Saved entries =
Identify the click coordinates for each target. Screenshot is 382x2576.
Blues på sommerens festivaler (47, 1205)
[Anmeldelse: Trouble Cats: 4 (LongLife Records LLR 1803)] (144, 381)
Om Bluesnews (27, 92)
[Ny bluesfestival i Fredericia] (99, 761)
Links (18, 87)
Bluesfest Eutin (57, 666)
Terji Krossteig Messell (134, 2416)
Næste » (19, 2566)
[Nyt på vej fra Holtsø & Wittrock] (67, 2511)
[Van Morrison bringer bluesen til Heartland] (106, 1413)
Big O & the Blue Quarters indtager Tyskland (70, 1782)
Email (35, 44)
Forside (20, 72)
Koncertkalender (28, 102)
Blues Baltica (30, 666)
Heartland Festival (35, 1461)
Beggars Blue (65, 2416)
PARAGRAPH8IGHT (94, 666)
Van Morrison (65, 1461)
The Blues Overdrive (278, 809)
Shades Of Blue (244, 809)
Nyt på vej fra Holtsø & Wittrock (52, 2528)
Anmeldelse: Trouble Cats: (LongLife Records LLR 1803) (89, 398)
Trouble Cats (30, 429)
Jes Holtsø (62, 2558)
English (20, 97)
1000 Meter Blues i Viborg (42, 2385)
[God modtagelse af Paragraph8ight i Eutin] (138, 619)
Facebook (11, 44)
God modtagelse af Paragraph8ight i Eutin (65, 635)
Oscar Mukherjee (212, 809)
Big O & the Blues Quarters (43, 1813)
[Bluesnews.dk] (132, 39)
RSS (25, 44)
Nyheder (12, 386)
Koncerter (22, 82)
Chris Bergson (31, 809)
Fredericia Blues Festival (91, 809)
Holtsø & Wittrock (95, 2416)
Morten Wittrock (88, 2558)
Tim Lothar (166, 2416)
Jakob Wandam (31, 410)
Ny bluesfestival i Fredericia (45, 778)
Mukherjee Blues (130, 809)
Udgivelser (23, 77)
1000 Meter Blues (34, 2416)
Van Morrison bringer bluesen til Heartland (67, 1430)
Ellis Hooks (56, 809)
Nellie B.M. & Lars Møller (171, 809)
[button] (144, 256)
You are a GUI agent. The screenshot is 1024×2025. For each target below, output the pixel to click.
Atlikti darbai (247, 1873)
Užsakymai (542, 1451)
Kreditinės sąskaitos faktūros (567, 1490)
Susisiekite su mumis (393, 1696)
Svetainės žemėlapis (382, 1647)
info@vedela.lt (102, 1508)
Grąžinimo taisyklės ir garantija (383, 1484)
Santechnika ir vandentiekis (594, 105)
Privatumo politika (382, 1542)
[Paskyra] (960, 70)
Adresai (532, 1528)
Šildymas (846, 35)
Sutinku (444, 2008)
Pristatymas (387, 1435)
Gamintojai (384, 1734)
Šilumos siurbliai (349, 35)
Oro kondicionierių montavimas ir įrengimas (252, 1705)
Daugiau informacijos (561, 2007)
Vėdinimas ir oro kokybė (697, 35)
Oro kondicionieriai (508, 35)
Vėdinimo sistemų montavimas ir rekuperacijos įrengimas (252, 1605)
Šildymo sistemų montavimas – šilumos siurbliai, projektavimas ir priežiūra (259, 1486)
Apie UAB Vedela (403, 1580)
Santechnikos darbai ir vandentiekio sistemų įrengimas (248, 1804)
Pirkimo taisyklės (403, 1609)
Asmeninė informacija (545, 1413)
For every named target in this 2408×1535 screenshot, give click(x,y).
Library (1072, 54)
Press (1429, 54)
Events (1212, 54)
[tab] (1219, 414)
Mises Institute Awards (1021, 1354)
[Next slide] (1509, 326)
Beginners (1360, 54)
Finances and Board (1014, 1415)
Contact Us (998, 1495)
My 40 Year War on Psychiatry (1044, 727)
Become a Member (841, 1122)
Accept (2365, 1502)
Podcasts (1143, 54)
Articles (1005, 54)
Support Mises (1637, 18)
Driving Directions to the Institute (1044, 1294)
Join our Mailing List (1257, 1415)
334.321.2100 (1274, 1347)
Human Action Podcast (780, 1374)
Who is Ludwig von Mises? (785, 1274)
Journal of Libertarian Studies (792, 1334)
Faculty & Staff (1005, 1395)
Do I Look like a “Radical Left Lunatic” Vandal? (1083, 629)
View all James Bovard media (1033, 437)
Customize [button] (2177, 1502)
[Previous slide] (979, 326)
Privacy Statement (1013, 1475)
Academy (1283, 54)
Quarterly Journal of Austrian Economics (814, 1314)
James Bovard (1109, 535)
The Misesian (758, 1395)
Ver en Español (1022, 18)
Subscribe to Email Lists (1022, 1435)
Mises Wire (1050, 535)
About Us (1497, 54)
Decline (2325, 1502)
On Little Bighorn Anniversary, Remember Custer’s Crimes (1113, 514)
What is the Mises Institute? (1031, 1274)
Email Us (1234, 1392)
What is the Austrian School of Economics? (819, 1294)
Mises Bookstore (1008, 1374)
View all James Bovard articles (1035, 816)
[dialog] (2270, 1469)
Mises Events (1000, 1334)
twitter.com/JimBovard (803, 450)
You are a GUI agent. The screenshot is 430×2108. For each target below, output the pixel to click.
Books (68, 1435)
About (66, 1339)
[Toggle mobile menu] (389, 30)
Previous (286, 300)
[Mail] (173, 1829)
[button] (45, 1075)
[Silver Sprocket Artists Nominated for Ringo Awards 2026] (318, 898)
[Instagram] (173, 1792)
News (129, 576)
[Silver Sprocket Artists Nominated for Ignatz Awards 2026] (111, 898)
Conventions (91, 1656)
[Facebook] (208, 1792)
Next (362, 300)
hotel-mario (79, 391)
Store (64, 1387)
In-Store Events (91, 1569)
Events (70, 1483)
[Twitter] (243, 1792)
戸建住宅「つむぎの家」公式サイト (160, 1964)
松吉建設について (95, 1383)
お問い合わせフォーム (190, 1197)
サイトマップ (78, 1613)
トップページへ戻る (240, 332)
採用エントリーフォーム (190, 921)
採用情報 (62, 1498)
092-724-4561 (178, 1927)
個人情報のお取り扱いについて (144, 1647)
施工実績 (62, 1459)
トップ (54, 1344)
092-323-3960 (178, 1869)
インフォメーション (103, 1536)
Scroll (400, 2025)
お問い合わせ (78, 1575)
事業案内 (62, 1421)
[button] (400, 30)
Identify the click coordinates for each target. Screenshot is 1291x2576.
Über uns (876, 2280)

Activity = Please return the lines above exactly, from the first one down to the line with "Ellis Hooks (56, 809)", and stop after that line.

Task result =
Identify the click coordinates for each target. Screenshot is 382x2576.
Blues på sommerens festivaler (47, 1205)
[Anmeldelse: Trouble Cats: 4 (LongLife Records LLR 1803)] (144, 381)
Om Bluesnews (27, 92)
[Ny bluesfestival i Fredericia] (99, 761)
Links (18, 87)
Bluesfest Eutin (57, 666)
Terji Krossteig Messell (134, 2416)
Næste » (19, 2566)
[Nyt på vej fra Holtsø & Wittrock] (67, 2511)
[Van Morrison bringer bluesen til Heartland] (106, 1413)
Big O & the Blue Quarters indtager Tyskland (70, 1782)
Email (35, 44)
Forside (20, 72)
Koncertkalender (28, 102)
Blues Baltica (30, 666)
Heartland Festival (35, 1461)
Beggars Blue (65, 2416)
PARAGRAPH8IGHT (94, 666)
Van Morrison (65, 1461)
The Blues Overdrive (278, 809)
Shades Of Blue (244, 809)
Nyt på vej fra Holtsø & Wittrock (52, 2528)
Anmeldelse: Trouble Cats: (LongLife Records LLR 1803) (89, 398)
Trouble Cats (30, 429)
Jes Holtsø (62, 2558)
English (20, 97)
1000 Meter Blues i Viborg (42, 2385)
[God modtagelse af Paragraph8ight i Eutin] (138, 619)
Facebook (11, 44)
God modtagelse af Paragraph8ight i Eutin (65, 635)
Oscar Mukherjee (212, 809)
Big O & the Blues Quarters (43, 1813)
[Bluesnews.dk] (132, 39)
RSS (25, 44)
Nyheder (12, 386)
Koncerter (22, 82)
Chris Bergson (31, 809)
Fredericia Blues Festival (91, 809)
Holtsø & Wittrock (95, 2416)
Morten Wittrock (88, 2558)
Tim Lothar (166, 2416)
Jakob Wandam (31, 410)
Ny bluesfestival i Fredericia (45, 778)
Mukherjee Blues (130, 809)
Udgivelser (23, 77)
1000 Meter Blues (34, 2416)
Van Morrison bringer bluesen til Heartland (67, 1430)
Ellis Hooks (56, 809)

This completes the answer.